[Start of Attachment]

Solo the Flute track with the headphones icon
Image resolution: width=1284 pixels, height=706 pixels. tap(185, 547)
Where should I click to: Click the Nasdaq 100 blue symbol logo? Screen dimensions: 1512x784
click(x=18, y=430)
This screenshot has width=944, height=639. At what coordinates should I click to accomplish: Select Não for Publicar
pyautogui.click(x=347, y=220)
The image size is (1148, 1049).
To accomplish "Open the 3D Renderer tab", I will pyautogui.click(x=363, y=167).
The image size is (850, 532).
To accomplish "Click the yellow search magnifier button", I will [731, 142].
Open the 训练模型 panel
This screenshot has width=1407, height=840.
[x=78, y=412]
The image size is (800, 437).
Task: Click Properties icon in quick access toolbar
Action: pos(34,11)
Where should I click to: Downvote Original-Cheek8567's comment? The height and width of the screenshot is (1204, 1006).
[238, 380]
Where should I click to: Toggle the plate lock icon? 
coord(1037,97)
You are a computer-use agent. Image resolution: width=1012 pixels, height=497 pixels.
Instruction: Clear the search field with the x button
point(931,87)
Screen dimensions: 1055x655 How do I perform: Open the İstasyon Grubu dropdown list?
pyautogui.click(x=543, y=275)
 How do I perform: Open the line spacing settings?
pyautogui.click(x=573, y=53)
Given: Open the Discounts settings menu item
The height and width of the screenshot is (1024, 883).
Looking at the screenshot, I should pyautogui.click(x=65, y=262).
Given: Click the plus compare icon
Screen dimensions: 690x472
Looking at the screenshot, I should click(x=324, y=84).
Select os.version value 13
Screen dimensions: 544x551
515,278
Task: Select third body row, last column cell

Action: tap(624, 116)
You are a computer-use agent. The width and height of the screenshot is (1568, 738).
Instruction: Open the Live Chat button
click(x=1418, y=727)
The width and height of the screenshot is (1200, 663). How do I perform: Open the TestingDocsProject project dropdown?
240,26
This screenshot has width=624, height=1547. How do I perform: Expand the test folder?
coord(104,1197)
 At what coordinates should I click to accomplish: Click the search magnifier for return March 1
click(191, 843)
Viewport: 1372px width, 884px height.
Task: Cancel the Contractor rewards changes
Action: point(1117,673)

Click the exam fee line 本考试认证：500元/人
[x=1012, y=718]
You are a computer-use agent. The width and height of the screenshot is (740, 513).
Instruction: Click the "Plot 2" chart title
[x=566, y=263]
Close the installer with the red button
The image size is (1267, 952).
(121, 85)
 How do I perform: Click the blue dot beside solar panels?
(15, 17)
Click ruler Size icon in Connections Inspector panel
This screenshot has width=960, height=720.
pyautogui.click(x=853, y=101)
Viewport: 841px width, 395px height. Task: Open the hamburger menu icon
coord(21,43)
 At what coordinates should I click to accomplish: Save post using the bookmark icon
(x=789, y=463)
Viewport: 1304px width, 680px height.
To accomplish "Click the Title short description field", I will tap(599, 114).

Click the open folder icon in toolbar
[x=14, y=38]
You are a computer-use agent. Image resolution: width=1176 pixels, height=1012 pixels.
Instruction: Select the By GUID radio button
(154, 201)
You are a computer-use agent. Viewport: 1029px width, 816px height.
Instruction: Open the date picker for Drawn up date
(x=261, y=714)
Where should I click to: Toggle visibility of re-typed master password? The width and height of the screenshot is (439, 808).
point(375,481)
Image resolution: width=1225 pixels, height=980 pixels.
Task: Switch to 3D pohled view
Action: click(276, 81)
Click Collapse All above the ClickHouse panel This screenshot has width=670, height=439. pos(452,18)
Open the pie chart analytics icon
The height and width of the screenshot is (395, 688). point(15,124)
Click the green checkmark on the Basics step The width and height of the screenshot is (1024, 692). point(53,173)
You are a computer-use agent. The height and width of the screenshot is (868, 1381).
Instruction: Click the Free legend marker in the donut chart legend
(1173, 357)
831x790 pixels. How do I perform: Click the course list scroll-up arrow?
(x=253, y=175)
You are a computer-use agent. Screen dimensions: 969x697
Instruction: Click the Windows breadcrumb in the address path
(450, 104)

[End of Attachment]

● Assignment:
Give back all of the entries above, unchanged in every word.

● Finished task:
Solo the Flute track with the headphones icon
Image resolution: width=1284 pixels, height=706 pixels. tap(185, 547)
Where should I click to: Click the Nasdaq 100 blue symbol logo? Screen dimensions: 1512x784
click(x=18, y=430)
This screenshot has width=944, height=639. At what coordinates should I click to accomplish: Select Não for Publicar
pyautogui.click(x=347, y=220)
The image size is (1148, 1049).
To accomplish "Open the 3D Renderer tab", I will pyautogui.click(x=363, y=167).
The image size is (850, 532).
To accomplish "Click the yellow search magnifier button", I will [731, 142].
Open the 训练模型 panel
This screenshot has width=1407, height=840.
[x=78, y=412]
The image size is (800, 437).
Task: Click Properties icon in quick access toolbar
Action: pos(34,11)
Where should I click to: Downvote Original-Cheek8567's comment? The height and width of the screenshot is (1204, 1006).
[238, 380]
Where should I click to: Toggle the plate lock icon? 
coord(1037,97)
You are a computer-use agent. Image resolution: width=1012 pixels, height=497 pixels.
Instruction: Clear the search field with the x button
point(931,87)
Screen dimensions: 1055x655 How do I perform: Open the İstasyon Grubu dropdown list?
pyautogui.click(x=543, y=275)
 How do I perform: Open the line spacing settings?
pyautogui.click(x=573, y=53)
Given: Open the Discounts settings menu item
The height and width of the screenshot is (1024, 883).
Looking at the screenshot, I should pyautogui.click(x=65, y=262).
Given: Click the plus compare icon
Screen dimensions: 690x472
Looking at the screenshot, I should click(x=324, y=84).
Select os.version value 13
Screen dimensions: 544x551
515,278
Task: Select third body row, last column cell

Action: tap(624, 116)
You are a computer-use agent. The width and height of the screenshot is (1568, 738).
Instruction: Open the Live Chat button
click(x=1418, y=727)
The width and height of the screenshot is (1200, 663). How do I perform: Open the TestingDocsProject project dropdown?
240,26
This screenshot has width=624, height=1547. How do I perform: Expand the test folder?
coord(104,1197)
 At what coordinates should I click to accomplish: Click the search magnifier for return March 1
click(191, 843)
Viewport: 1372px width, 884px height.
Task: Cancel the Contractor rewards changes
Action: point(1117,673)

Click the exam fee line 本考试认证：500元/人
[x=1012, y=718]
You are a computer-use agent. The width and height of the screenshot is (740, 513).
Instruction: Click the "Plot 2" chart title
[x=566, y=263]
Close the installer with the red button
The image size is (1267, 952).
(121, 85)
 How do I perform: Click the blue dot beside solar panels?
(15, 17)
Click ruler Size icon in Connections Inspector panel
This screenshot has width=960, height=720.
pyautogui.click(x=853, y=101)
Viewport: 841px width, 395px height. Task: Open the hamburger menu icon
coord(21,43)
 At what coordinates should I click to accomplish: Save post using the bookmark icon
(x=789, y=463)
Viewport: 1304px width, 680px height.
To accomplish "Click the Title short description field", I will tap(599, 114).

Click the open folder icon in toolbar
[x=14, y=38]
You are a computer-use agent. Image resolution: width=1176 pixels, height=1012 pixels.
Instruction: Select the By GUID radio button
(154, 201)
You are a computer-use agent. Viewport: 1029px width, 816px height.
Instruction: Open the date picker for Drawn up date
(x=261, y=714)
Where should I click to: Toggle visibility of re-typed master password? The width and height of the screenshot is (439, 808).
point(375,481)
Image resolution: width=1225 pixels, height=980 pixels.
Task: Switch to 3D pohled view
Action: click(276, 81)
Click Collapse All above the ClickHouse panel This screenshot has width=670, height=439. pos(452,18)
Open the pie chart analytics icon
The height and width of the screenshot is (395, 688). point(15,124)
Click the green checkmark on the Basics step The width and height of the screenshot is (1024, 692). point(53,173)
You are a computer-use agent. The height and width of the screenshot is (868, 1381).
Instruction: Click the Free legend marker in the donut chart legend
(1173, 357)
831x790 pixels. How do I perform: Click the course list scroll-up arrow?
(x=253, y=175)
You are a computer-use agent. Screen dimensions: 969x697
Instruction: Click the Windows breadcrumb in the address path
(450, 104)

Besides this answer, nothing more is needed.